# Data for the task

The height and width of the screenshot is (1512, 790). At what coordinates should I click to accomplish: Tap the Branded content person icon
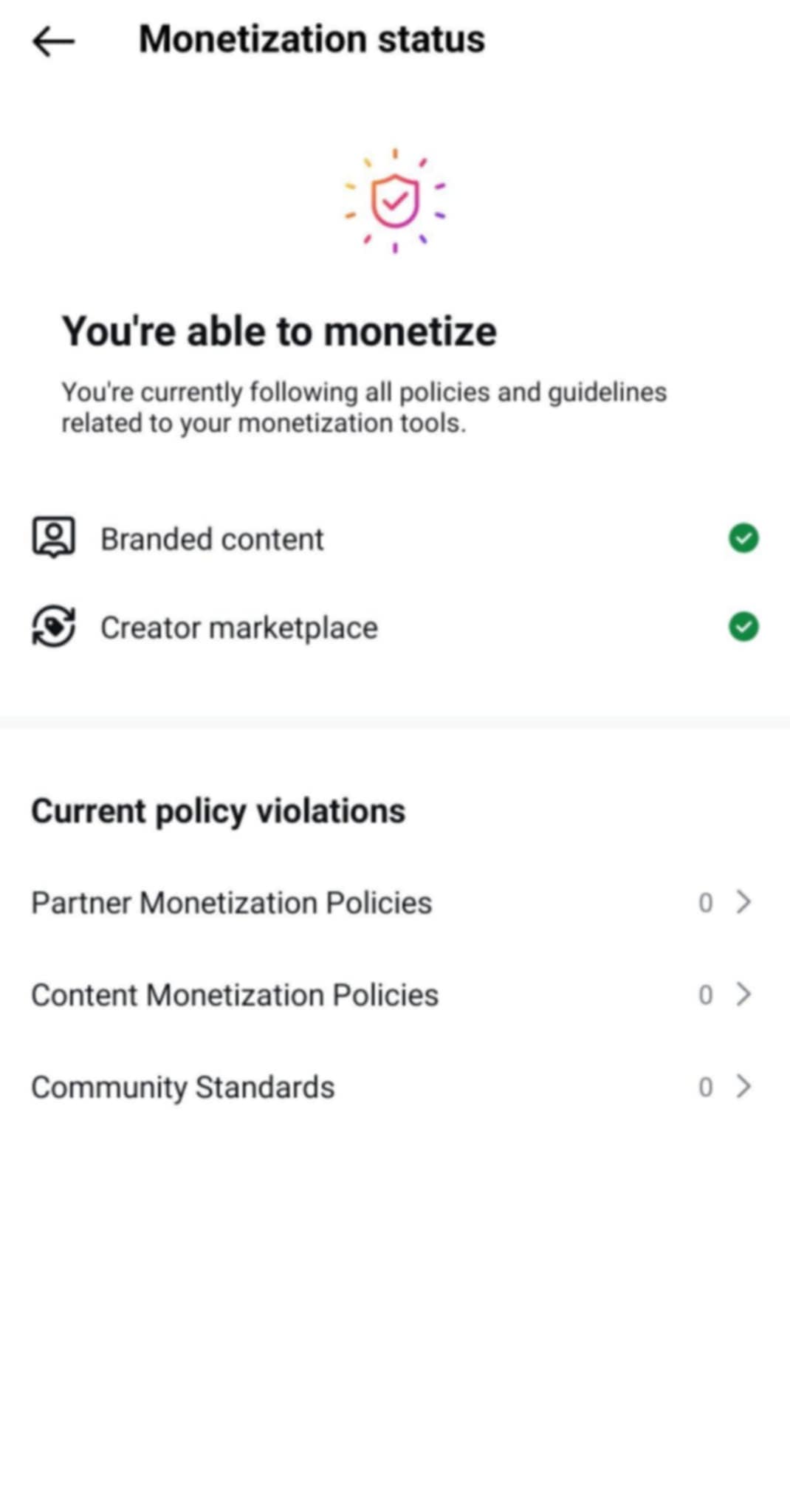[x=53, y=538]
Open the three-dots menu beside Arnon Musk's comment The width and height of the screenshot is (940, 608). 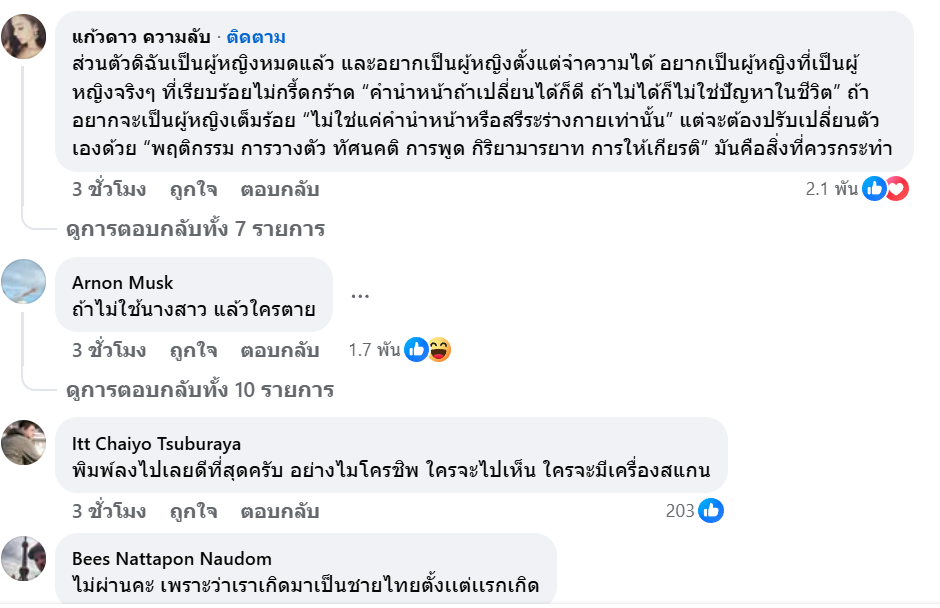click(361, 295)
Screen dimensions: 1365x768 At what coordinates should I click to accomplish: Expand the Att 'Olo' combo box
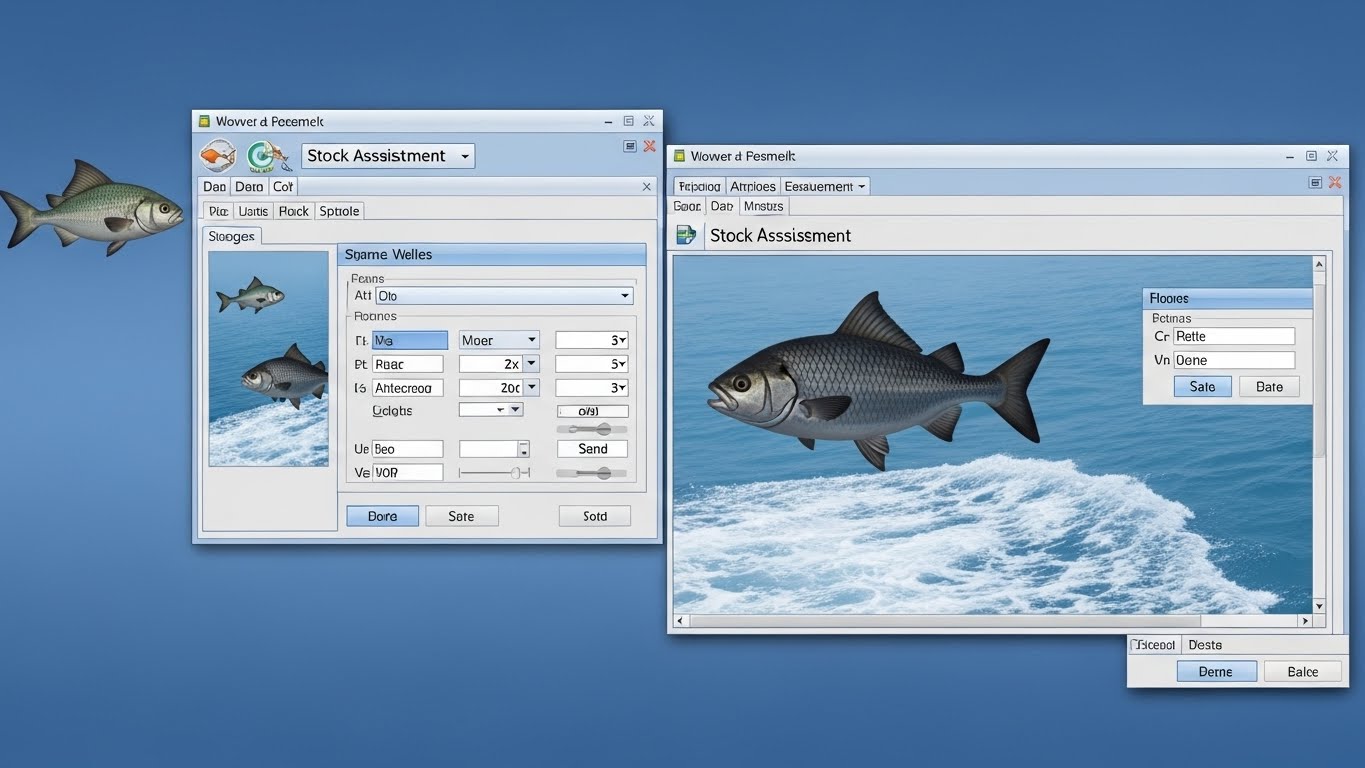click(624, 296)
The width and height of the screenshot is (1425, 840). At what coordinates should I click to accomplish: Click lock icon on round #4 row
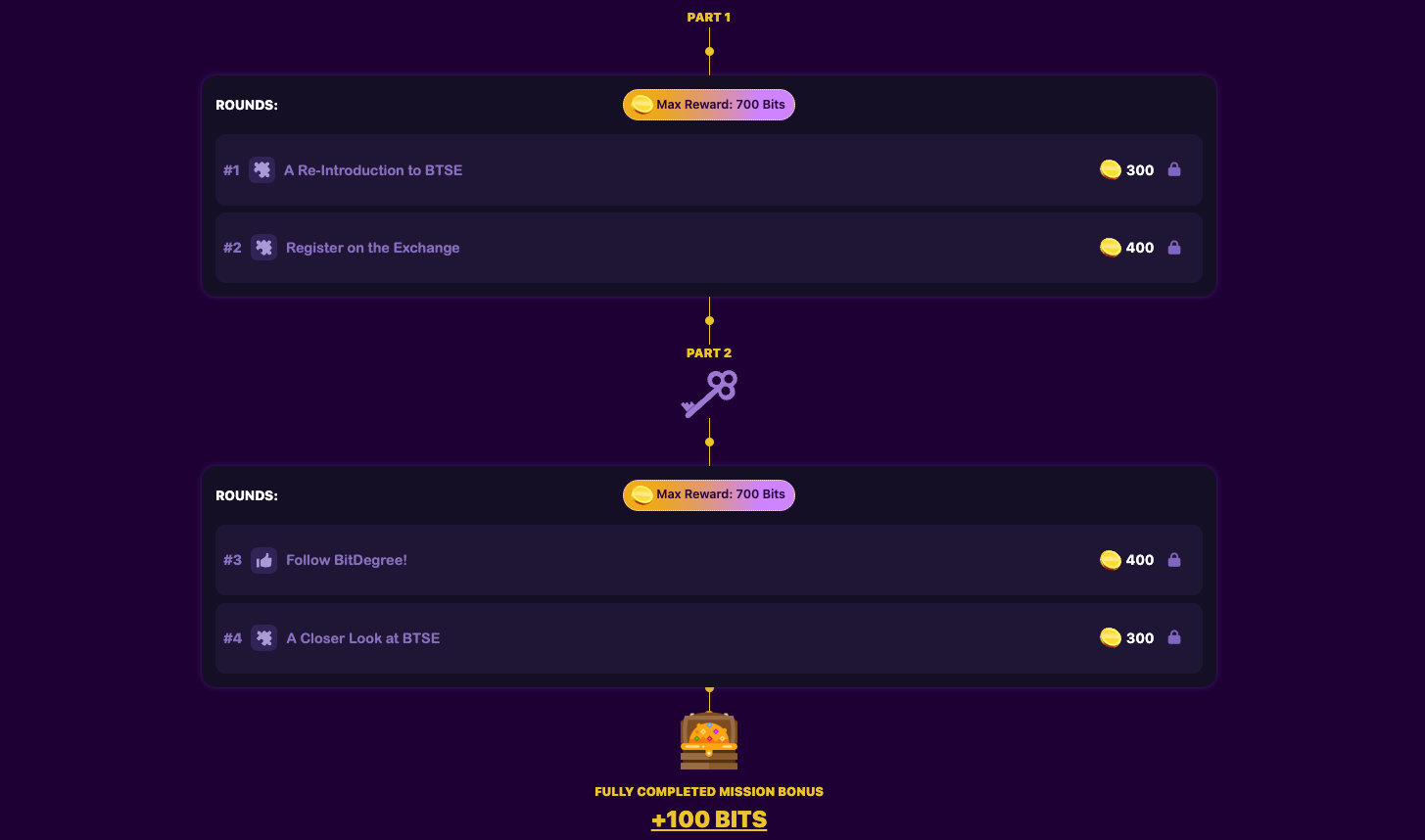click(1174, 638)
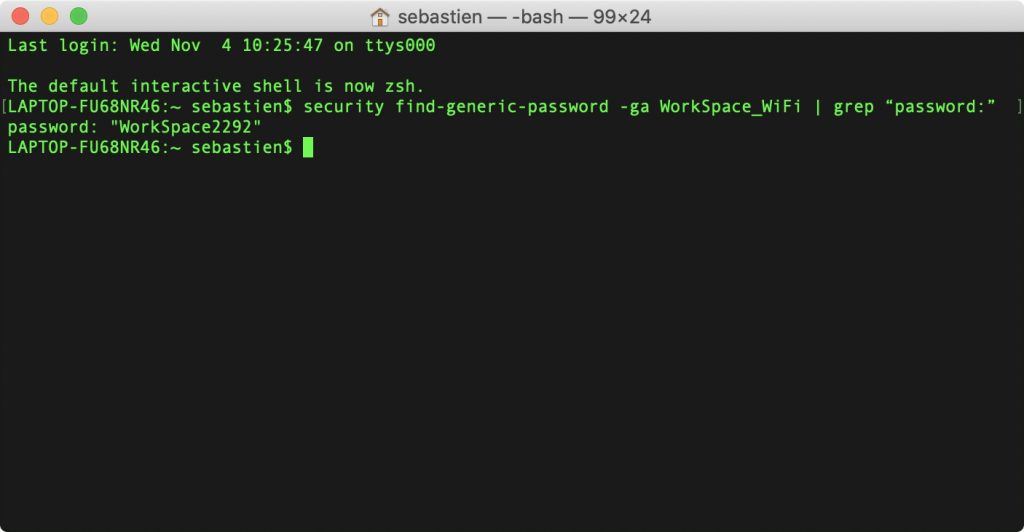The image size is (1024, 532).
Task: Click the green full-screen window button
Action: (79, 16)
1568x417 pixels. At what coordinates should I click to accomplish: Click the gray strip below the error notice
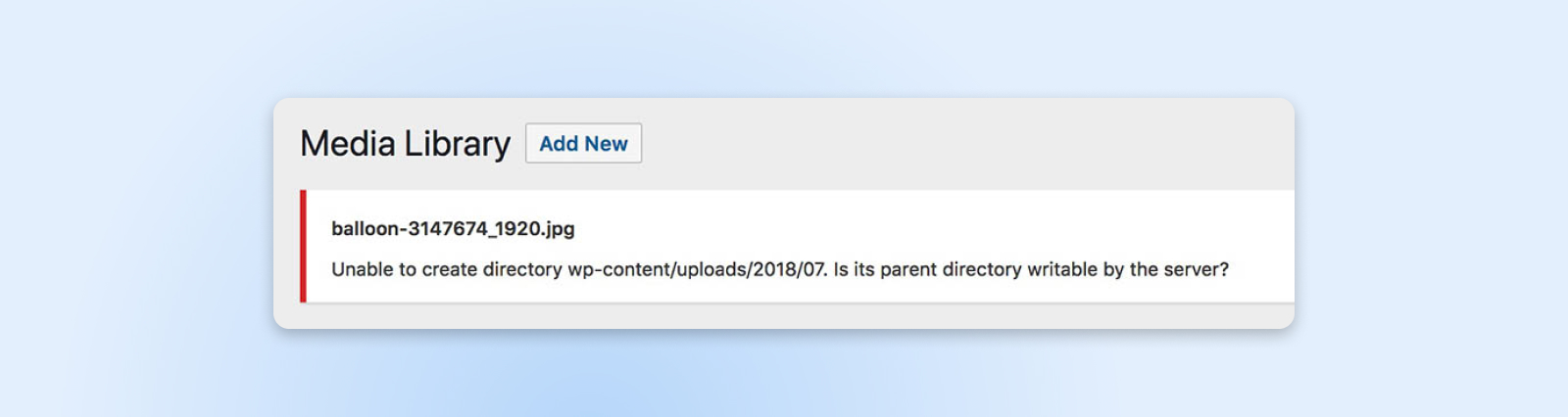click(x=784, y=316)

# What is needed
Once the line containing "1568x417 pixels. At" is found, write out exactly that line and each line after it through the end of the entries, omitting pictures.

# Answer
1568x417 pixels. At what coordinates should I click to accomplish: Click the gray strip below the error notice
click(x=784, y=316)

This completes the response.